**** EXTRACTED DATA ****

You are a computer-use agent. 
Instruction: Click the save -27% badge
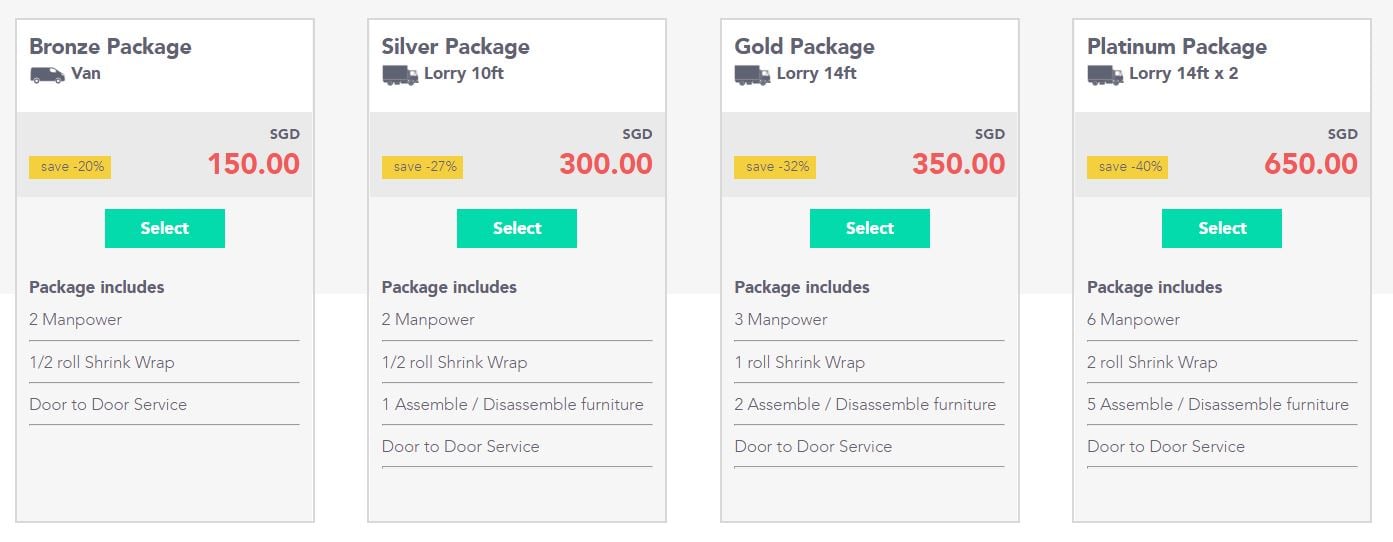pos(423,167)
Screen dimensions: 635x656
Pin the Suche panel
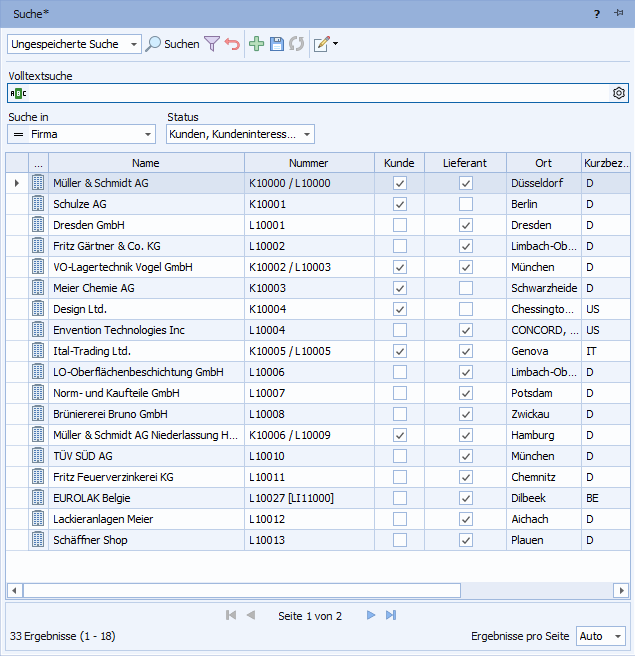coord(619,13)
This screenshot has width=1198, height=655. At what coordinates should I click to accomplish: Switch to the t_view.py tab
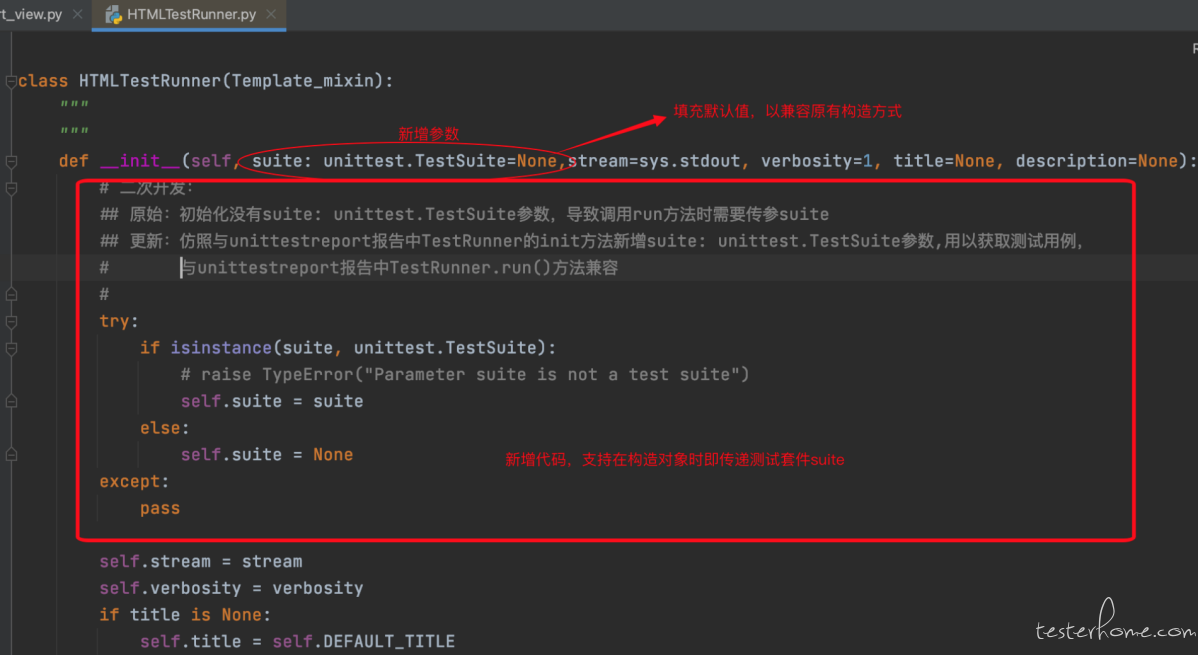pyautogui.click(x=31, y=15)
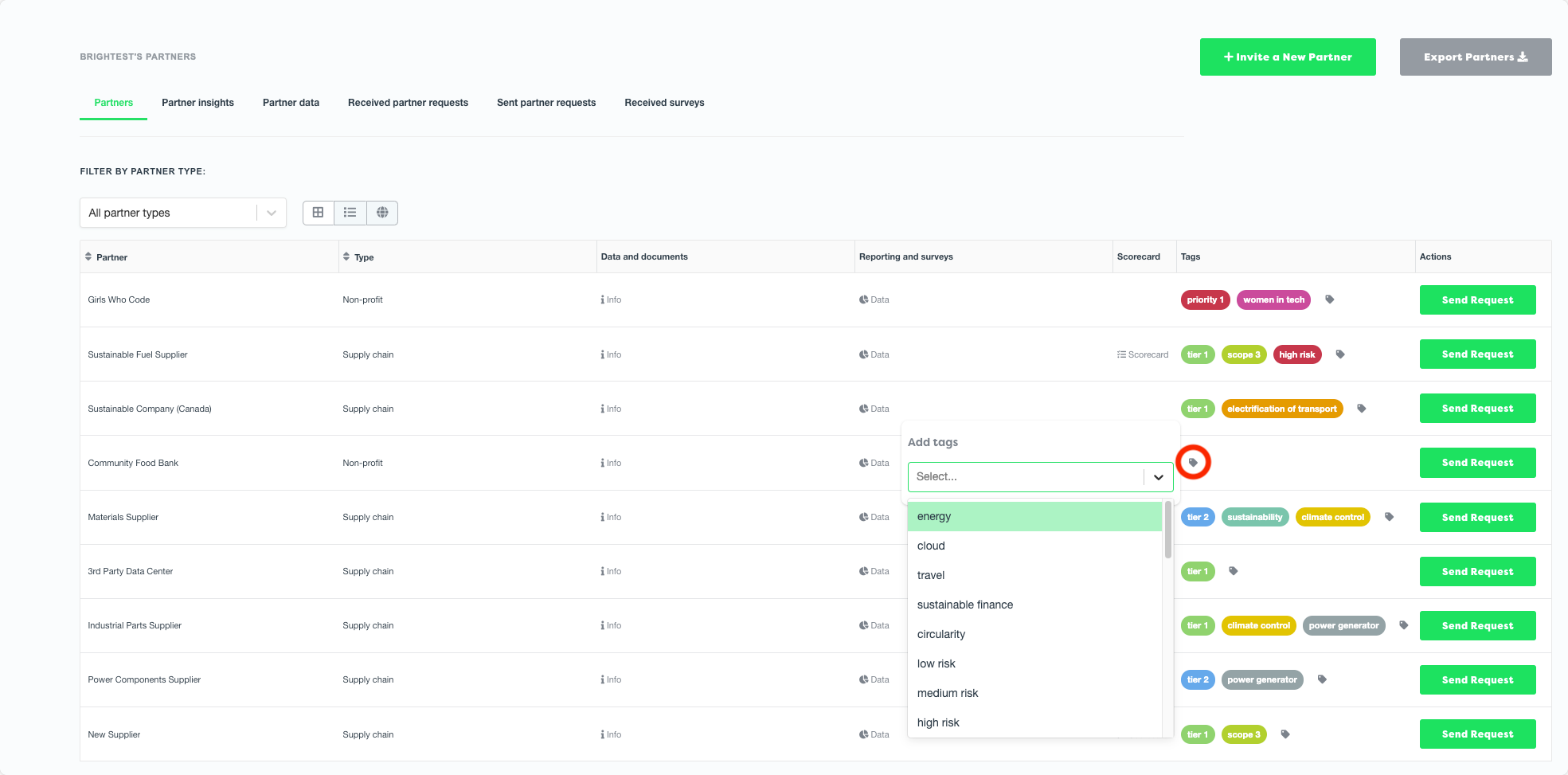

****

WORK ITEM:
Your reply should hold only the lines from the one that contains "Screen dimensions: 635x656" through the last line of the records above, exact and complete, and no pictures.

COMPLETED EXERCISE:
Screen dimensions: 635x656
Pin the Suche panel
coord(619,13)
This screenshot has width=1198, height=655. At what coordinates should I click to accomplish: Switch to the t_view.py tab
pyautogui.click(x=31, y=15)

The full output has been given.